Today, marks the second set of vaccinations. They are the same ones your baby received at the 2 month visit:
1. Diphtheria, tetanus, pertussis (whooping cough), polio, and hepatitis B injection
2. Haemophilus influenzae type B (HIB) injection
3. Pneumococcal injection
4. Rotavirus oral
Click here to review our previous post
Surveys: Remember to visit shultspediatrics.com and log in to the patient portal before your visit to check for any surveys.
Edinburgh Postnatal Depression Scale. You’ve seen this survey before at the 3 week visit, the 2 month visit, and perhaps at your obstetrician.
After giving birth, it is normal for the mother to experience a wide range of emotions from joy and excitement to fear and sadness. These are typically most powerful during the first couple weeks, but for some new mothers depression can be longer lasting or can develop in the months after giving birth and is known as postnatal or postpartum depression.
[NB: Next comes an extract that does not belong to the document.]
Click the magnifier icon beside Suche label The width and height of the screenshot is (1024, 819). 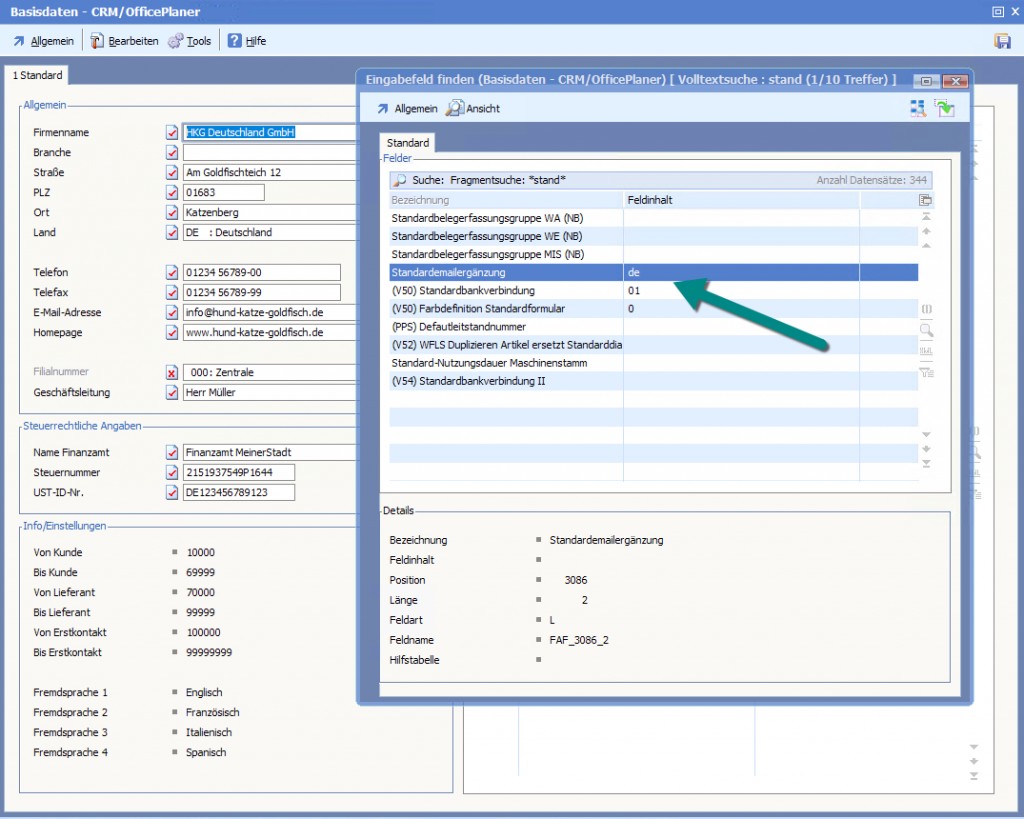point(398,181)
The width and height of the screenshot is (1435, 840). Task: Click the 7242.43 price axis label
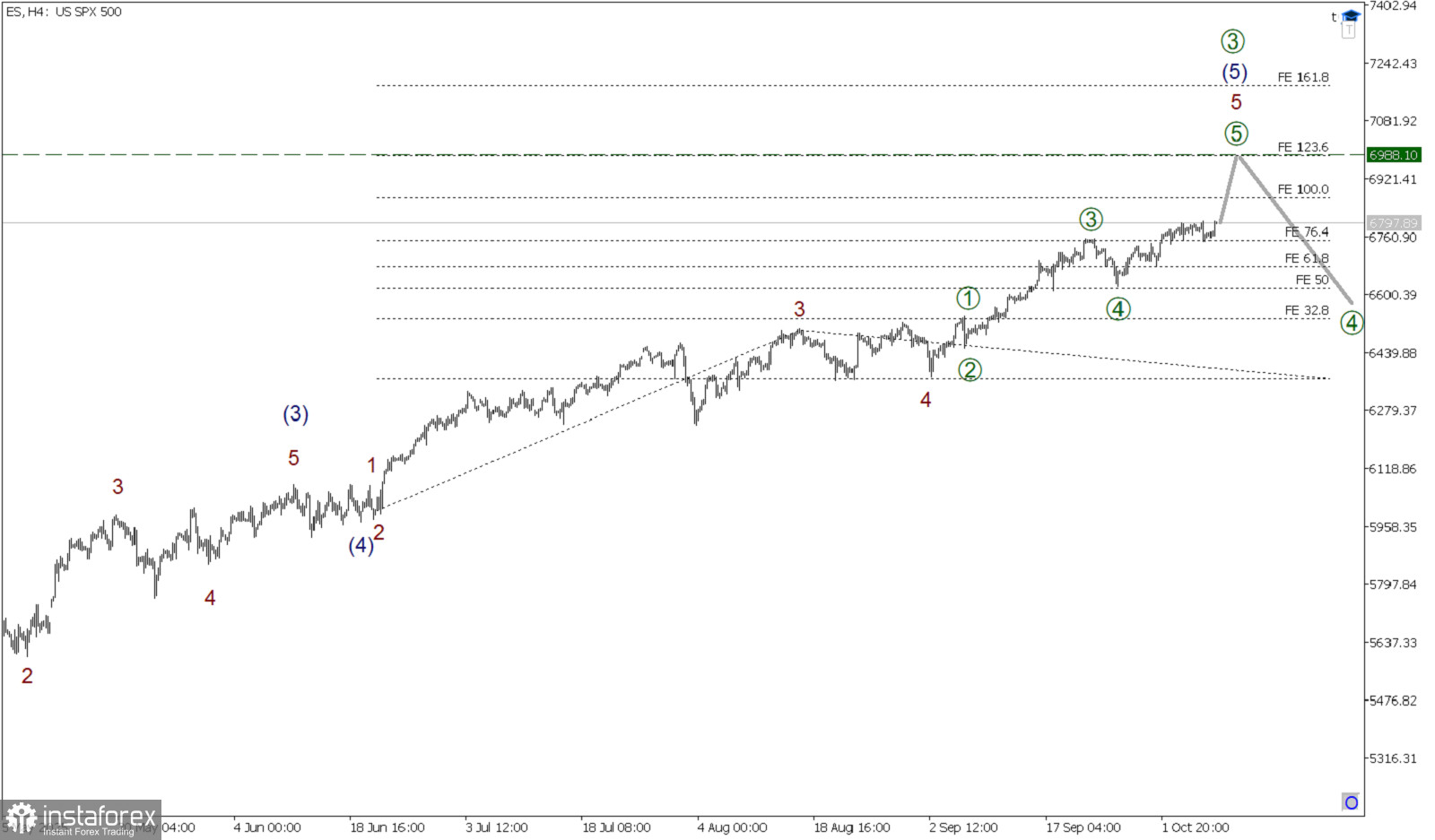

The pediatrician is often the first and most frequent point of contact for families and an essential piece of taking care of the baby is taking care of mom. Therefore, at the 3 week, 2 months, 4 months and 6 months visits you will be asked to complete the Edinburgh Postnatal Depression Scale (EPDS). This is a short survey designed to identify mothers at risk for postpartum depression.
Next routine well visit: 6 months old. There will be vaccines on this visit.
Take care and remember we are here if you need us!